Your answer should be the full set of records, printed exactly as they stand.

(Stored items)

>>>>

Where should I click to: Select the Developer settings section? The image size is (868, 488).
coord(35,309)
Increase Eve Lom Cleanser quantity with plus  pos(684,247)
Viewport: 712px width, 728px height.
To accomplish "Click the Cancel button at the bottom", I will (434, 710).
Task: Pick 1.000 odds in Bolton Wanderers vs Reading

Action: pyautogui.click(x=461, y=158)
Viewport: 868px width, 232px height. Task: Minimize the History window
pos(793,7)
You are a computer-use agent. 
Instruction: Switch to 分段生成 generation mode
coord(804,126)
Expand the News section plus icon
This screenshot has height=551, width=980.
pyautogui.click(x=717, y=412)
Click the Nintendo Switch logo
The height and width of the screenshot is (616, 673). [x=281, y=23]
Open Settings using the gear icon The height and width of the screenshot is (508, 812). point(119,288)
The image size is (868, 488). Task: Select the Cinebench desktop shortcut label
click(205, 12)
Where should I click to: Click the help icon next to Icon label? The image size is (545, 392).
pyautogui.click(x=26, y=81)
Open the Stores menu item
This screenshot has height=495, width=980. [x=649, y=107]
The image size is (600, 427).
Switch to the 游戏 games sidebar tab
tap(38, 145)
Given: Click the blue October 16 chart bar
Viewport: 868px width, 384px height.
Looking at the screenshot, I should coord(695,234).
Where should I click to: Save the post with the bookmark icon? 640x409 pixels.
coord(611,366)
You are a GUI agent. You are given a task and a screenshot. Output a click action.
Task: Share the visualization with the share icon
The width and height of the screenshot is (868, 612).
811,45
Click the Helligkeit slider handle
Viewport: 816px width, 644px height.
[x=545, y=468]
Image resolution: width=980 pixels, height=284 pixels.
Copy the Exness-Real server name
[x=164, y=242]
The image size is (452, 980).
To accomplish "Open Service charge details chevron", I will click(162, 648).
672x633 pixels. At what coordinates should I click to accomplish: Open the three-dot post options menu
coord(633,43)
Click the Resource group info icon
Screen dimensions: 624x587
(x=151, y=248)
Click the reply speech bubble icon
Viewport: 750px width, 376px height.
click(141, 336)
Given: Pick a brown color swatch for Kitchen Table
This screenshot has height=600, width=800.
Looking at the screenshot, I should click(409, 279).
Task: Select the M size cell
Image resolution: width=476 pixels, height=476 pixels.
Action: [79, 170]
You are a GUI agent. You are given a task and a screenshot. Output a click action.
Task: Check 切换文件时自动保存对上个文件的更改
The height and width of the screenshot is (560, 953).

<<<<

(FINISHED TASK)
Where should I click to: Select the Developer settings section? The image size is (868, 488).
coord(35,309)
Increase Eve Lom Cleanser quantity with plus  pos(684,247)
Viewport: 712px width, 728px height.
To accomplish "Click the Cancel button at the bottom", I will (434, 710).
Task: Pick 1.000 odds in Bolton Wanderers vs Reading

Action: pyautogui.click(x=461, y=158)
Viewport: 868px width, 232px height. Task: Minimize the History window
pos(793,7)
You are a computer-use agent. 
Instruction: Switch to 分段生成 generation mode
coord(804,126)
Expand the News section plus icon
This screenshot has height=551, width=980.
pyautogui.click(x=717, y=412)
Click the Nintendo Switch logo
The height and width of the screenshot is (616, 673). [x=281, y=23]
Open Settings using the gear icon The height and width of the screenshot is (508, 812). point(119,288)
The image size is (868, 488). Task: Select the Cinebench desktop shortcut label
click(205, 12)
Where should I click to: Click the help icon next to Icon label? The image size is (545, 392).
pyautogui.click(x=26, y=81)
Open the Stores menu item
This screenshot has height=495, width=980. [x=649, y=107]
The image size is (600, 427).
Switch to the 游戏 games sidebar tab
tap(38, 145)
Given: Click the blue October 16 chart bar
Viewport: 868px width, 384px height.
Looking at the screenshot, I should coord(695,234).
Where should I click to: Save the post with the bookmark icon? 640x409 pixels.
coord(611,366)
You are a GUI agent. You are given a task and a screenshot. Output a click action.
Task: Share the visualization with the share icon
The width and height of the screenshot is (868, 612).
811,45
Click the Helligkeit slider handle
Viewport: 816px width, 644px height.
[x=545, y=468]
Image resolution: width=980 pixels, height=284 pixels.
Copy the Exness-Real server name
[x=164, y=242]
The image size is (452, 980).
To accomplish "Open Service charge details chevron", I will click(162, 648).
672x633 pixels. At what coordinates should I click to accomplish: Open the three-dot post options menu
coord(633,43)
Click the Resource group info icon
Screen dimensions: 624x587
(x=151, y=248)
Click the reply speech bubble icon
Viewport: 750px width, 376px height.
click(141, 336)
Given: Pick a brown color swatch for Kitchen Table
This screenshot has height=600, width=800.
Looking at the screenshot, I should click(409, 279).
Task: Select the M size cell
Image resolution: width=476 pixels, height=476 pixels.
Action: [79, 170]
You are a GUI agent. You are given a task and a screenshot. Output a click action.
Task: Check 切换文件时自动保存对上个文件的更改
The height and width of the screenshot is (560, 953).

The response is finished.